Problem statement: Reproduce each of the following items word for word, from the first to the last.
-- BEGIN Source material --
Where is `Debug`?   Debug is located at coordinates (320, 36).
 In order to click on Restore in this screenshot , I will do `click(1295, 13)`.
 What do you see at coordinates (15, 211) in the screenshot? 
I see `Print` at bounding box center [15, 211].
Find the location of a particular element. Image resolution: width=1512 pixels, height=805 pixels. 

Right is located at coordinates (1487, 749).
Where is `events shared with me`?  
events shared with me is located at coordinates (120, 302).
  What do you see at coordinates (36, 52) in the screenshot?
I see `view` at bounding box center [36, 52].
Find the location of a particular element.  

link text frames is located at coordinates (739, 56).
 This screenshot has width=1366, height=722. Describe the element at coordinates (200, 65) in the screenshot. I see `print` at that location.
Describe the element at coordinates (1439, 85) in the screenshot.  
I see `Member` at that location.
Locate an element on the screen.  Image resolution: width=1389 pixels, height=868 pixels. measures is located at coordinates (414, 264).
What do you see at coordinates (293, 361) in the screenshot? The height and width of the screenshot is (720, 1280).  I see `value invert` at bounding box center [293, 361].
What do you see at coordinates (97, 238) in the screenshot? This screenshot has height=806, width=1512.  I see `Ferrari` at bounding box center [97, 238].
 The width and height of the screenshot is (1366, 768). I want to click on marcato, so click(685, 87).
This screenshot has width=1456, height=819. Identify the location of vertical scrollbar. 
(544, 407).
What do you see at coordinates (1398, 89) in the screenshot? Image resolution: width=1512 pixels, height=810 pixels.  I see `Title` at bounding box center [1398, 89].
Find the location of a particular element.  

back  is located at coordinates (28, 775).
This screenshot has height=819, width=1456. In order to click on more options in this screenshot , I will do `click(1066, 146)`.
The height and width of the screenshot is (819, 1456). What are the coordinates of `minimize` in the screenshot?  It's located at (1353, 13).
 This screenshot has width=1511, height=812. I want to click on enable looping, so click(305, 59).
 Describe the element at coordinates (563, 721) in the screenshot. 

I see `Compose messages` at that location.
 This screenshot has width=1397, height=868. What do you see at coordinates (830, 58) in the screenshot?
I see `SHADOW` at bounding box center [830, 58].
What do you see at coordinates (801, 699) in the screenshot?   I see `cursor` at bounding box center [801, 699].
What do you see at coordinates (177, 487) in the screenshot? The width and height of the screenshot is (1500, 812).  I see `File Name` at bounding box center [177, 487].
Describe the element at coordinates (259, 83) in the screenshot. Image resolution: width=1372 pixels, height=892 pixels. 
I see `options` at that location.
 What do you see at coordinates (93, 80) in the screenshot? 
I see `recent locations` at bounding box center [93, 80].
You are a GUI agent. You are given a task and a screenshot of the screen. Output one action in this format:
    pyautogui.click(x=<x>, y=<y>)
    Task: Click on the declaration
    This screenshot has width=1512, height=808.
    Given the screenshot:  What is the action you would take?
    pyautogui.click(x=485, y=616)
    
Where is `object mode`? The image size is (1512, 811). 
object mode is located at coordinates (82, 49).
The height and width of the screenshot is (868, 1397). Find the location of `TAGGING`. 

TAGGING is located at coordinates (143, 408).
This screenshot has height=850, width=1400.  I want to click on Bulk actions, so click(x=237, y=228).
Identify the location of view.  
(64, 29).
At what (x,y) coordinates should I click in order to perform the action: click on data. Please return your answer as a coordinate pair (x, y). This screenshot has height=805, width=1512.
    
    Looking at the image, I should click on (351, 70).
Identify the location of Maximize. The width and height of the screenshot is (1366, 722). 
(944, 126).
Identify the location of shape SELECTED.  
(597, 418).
-- END Source material --
Problem solution:
Where is `Debug`?   Debug is located at coordinates (320, 36).
 In order to click on Restore in this screenshot , I will do `click(1295, 13)`.
 What do you see at coordinates (15, 211) in the screenshot? 
I see `Print` at bounding box center [15, 211].
Find the location of a particular element. Image resolution: width=1512 pixels, height=805 pixels. 

Right is located at coordinates (1487, 749).
Where is `events shared with me`?  
events shared with me is located at coordinates (120, 302).
  What do you see at coordinates (36, 52) in the screenshot?
I see `view` at bounding box center [36, 52].
Find the location of a particular element.  

link text frames is located at coordinates (739, 56).
 This screenshot has width=1366, height=722. Describe the element at coordinates (200, 65) in the screenshot. I see `print` at that location.
Describe the element at coordinates (1439, 85) in the screenshot.  
I see `Member` at that location.
Locate an element on the screen.  Image resolution: width=1389 pixels, height=868 pixels. measures is located at coordinates (414, 264).
What do you see at coordinates (293, 361) in the screenshot? The height and width of the screenshot is (720, 1280).  I see `value invert` at bounding box center [293, 361].
What do you see at coordinates (97, 238) in the screenshot? This screenshot has height=806, width=1512.  I see `Ferrari` at bounding box center [97, 238].
 The width and height of the screenshot is (1366, 768). I want to click on marcato, so click(685, 87).
This screenshot has width=1456, height=819. Identify the location of vertical scrollbar. 
(544, 407).
What do you see at coordinates (1398, 89) in the screenshot? Image resolution: width=1512 pixels, height=810 pixels.  I see `Title` at bounding box center [1398, 89].
Find the location of a particular element.  

back  is located at coordinates (28, 775).
This screenshot has height=819, width=1456. In order to click on more options in this screenshot , I will do `click(1066, 146)`.
The height and width of the screenshot is (819, 1456). What are the coordinates of `minimize` in the screenshot?  It's located at (1353, 13).
 This screenshot has width=1511, height=812. I want to click on enable looping, so click(305, 59).
 Describe the element at coordinates (563, 721) in the screenshot. 

I see `Compose messages` at that location.
 This screenshot has width=1397, height=868. What do you see at coordinates (830, 58) in the screenshot?
I see `SHADOW` at bounding box center [830, 58].
What do you see at coordinates (801, 699) in the screenshot?   I see `cursor` at bounding box center [801, 699].
What do you see at coordinates (177, 487) in the screenshot? The width and height of the screenshot is (1500, 812).  I see `File Name` at bounding box center [177, 487].
Describe the element at coordinates (259, 83) in the screenshot. Image resolution: width=1372 pixels, height=892 pixels. 
I see `options` at that location.
 What do you see at coordinates (93, 80) in the screenshot? 
I see `recent locations` at bounding box center [93, 80].
You are a GUI agent. You are given a task and a screenshot of the screen. Output one action in this format:
    pyautogui.click(x=<x>, y=<y>)
    Task: Click on the declaration
    This screenshot has width=1512, height=808.
    Given the screenshot:  What is the action you would take?
    pyautogui.click(x=485, y=616)
    
Where is `object mode`? The image size is (1512, 811). 
object mode is located at coordinates (82, 49).
The height and width of the screenshot is (868, 1397). Find the location of `TAGGING`. 

TAGGING is located at coordinates (143, 408).
This screenshot has height=850, width=1400.  I want to click on Bulk actions, so click(x=237, y=228).
Identify the location of view.  
(64, 29).
At what (x,y) coordinates should I click in order to perform the action: click on data. Please return your answer as a coordinate pair (x, y). This screenshot has height=805, width=1512.
    
    Looking at the image, I should click on (351, 70).
Identify the location of Maximize. The width and height of the screenshot is (1366, 722). 
(944, 126).
Identify the location of shape SELECTED.  
(597, 418).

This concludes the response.